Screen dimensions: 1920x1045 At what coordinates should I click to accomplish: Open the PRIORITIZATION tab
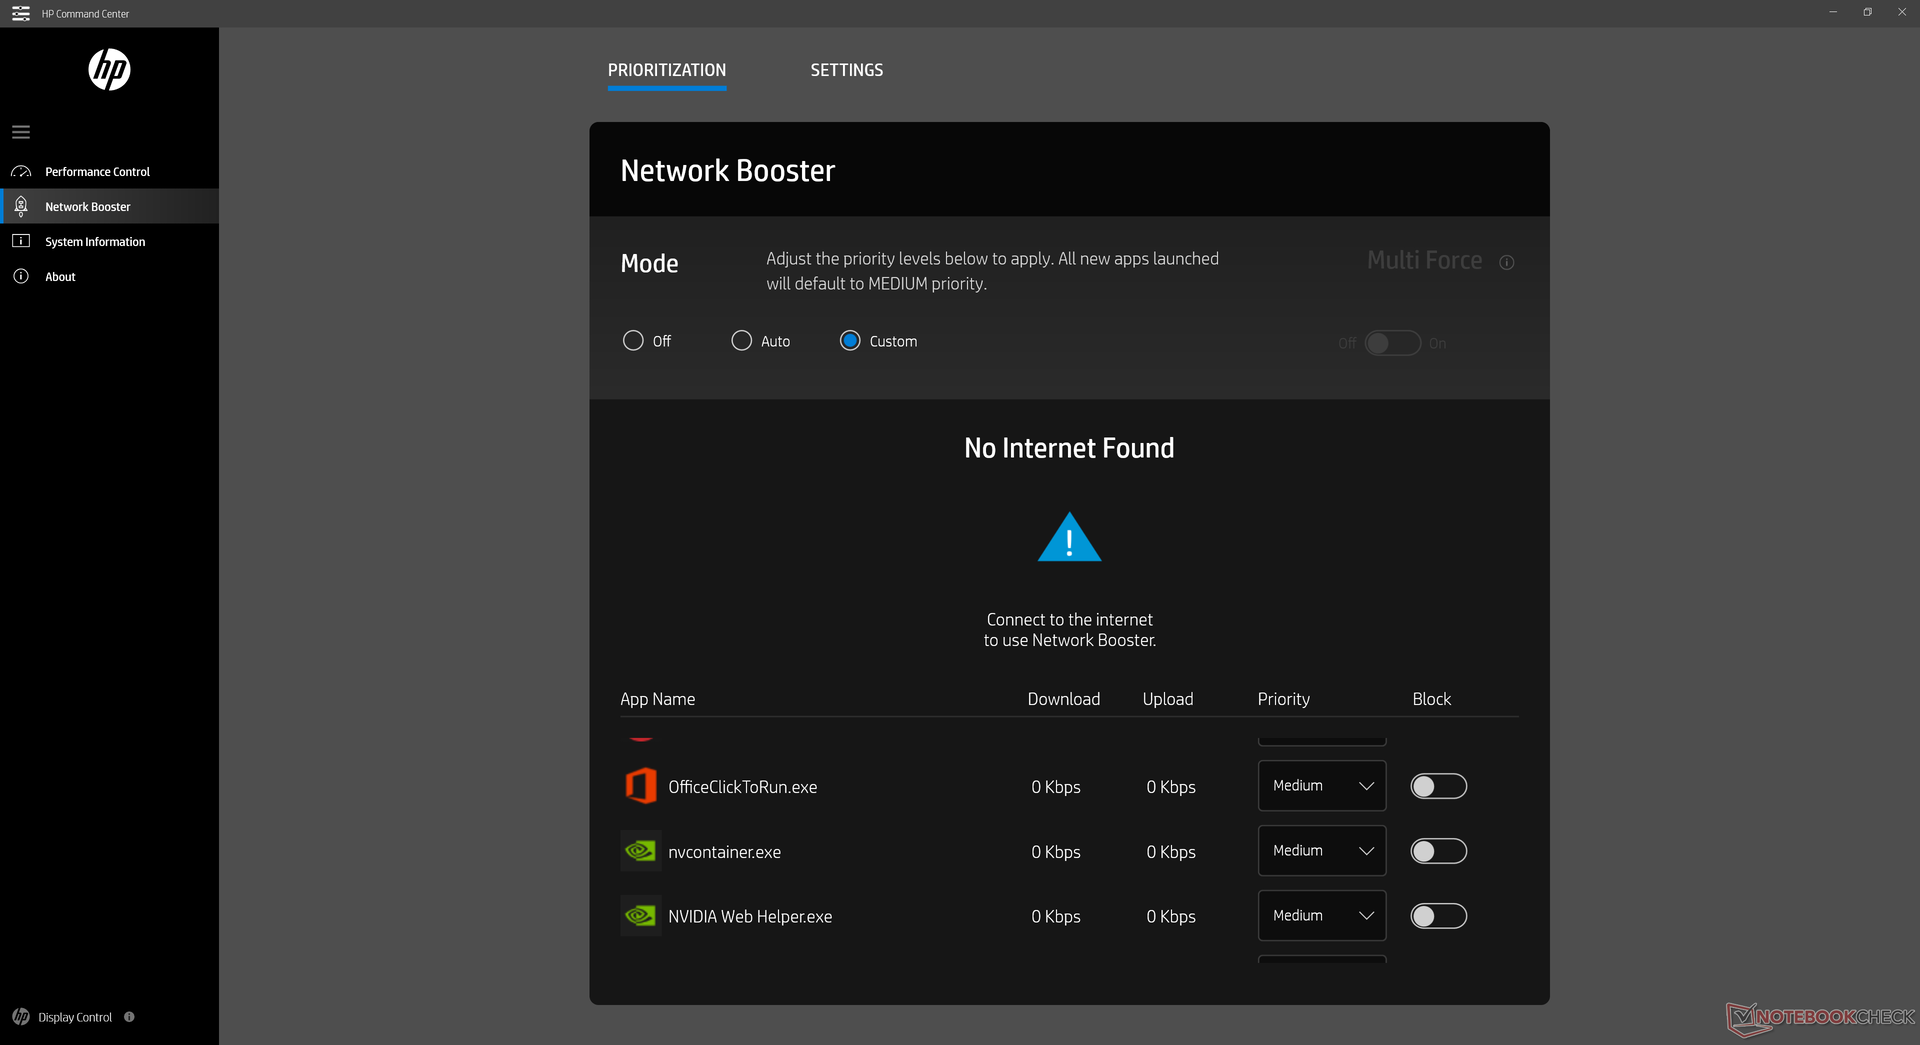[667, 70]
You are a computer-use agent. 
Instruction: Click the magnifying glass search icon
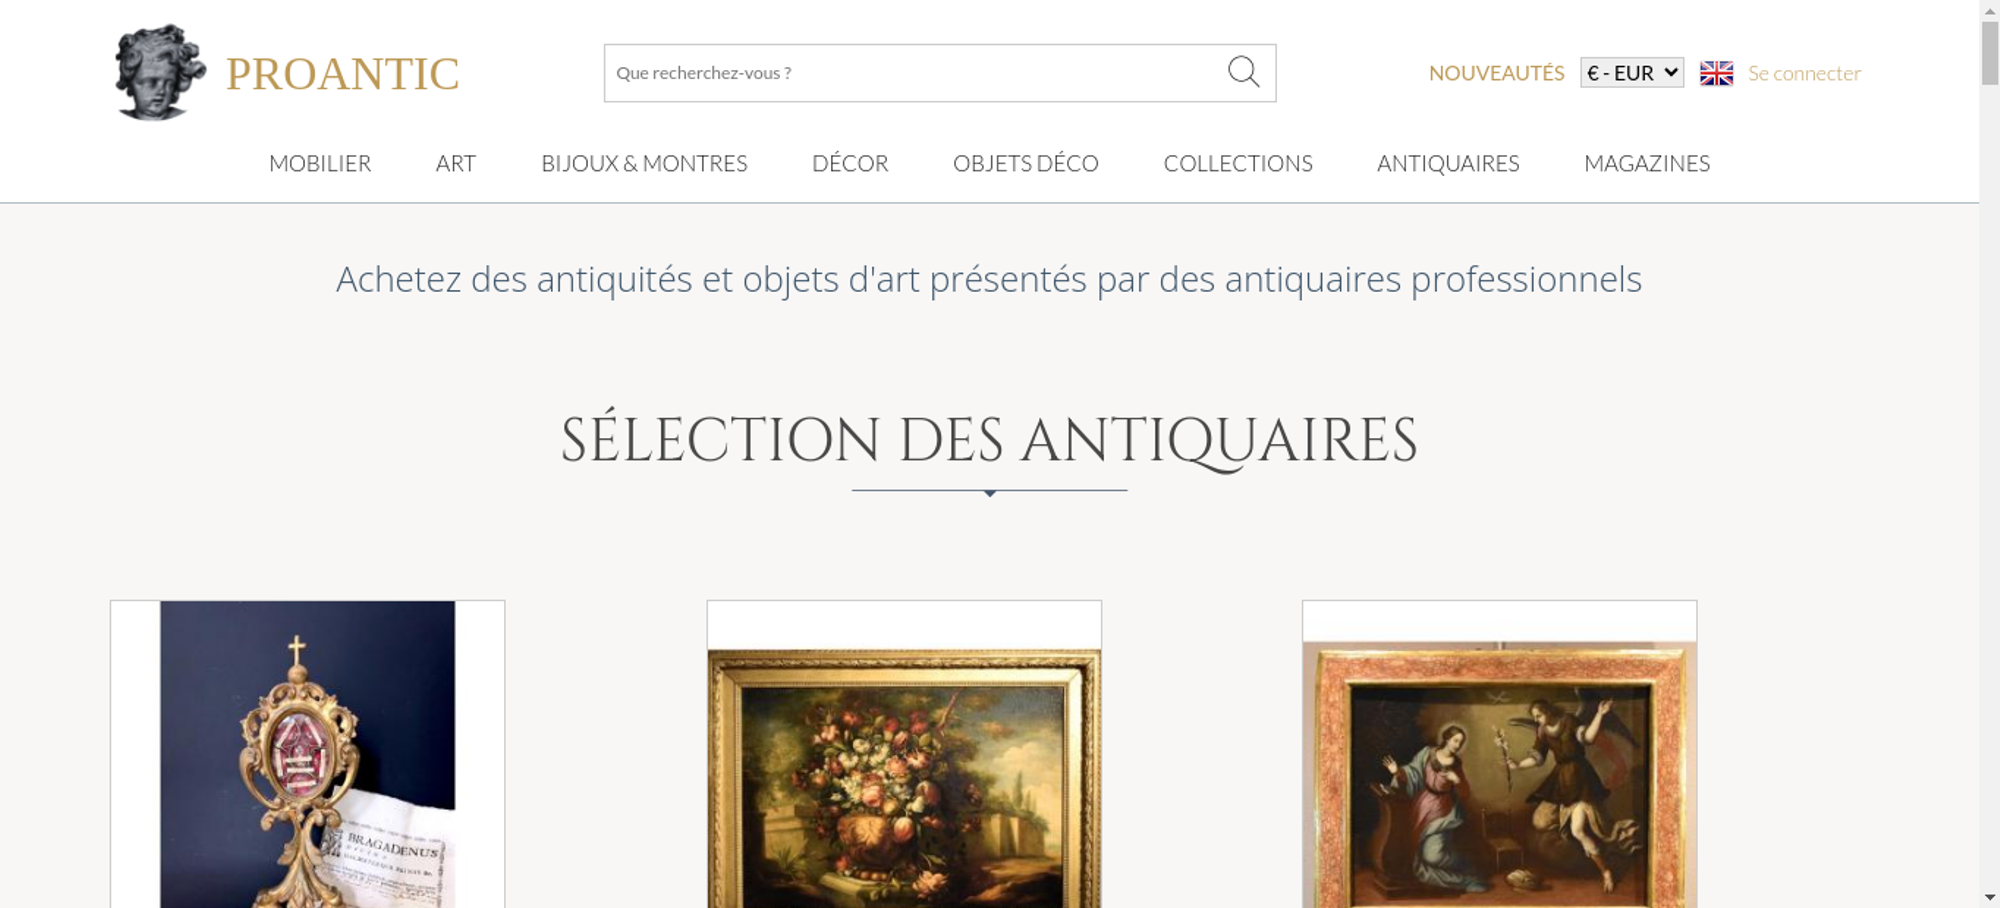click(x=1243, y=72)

============================================================

» GOAL
Revise the material above by changing "icon" to "button" and leaving everything else as it is. Omit the pictures from your answer.

» FINISHED ANSWER
Screen dimensions: 1920x1045 At what coordinates should I click to accomplish: Open the PRIORITIZATION tab
[667, 70]
You are a computer-use agent. 
Instruction: Click the magnifying glass search button
click(x=1243, y=72)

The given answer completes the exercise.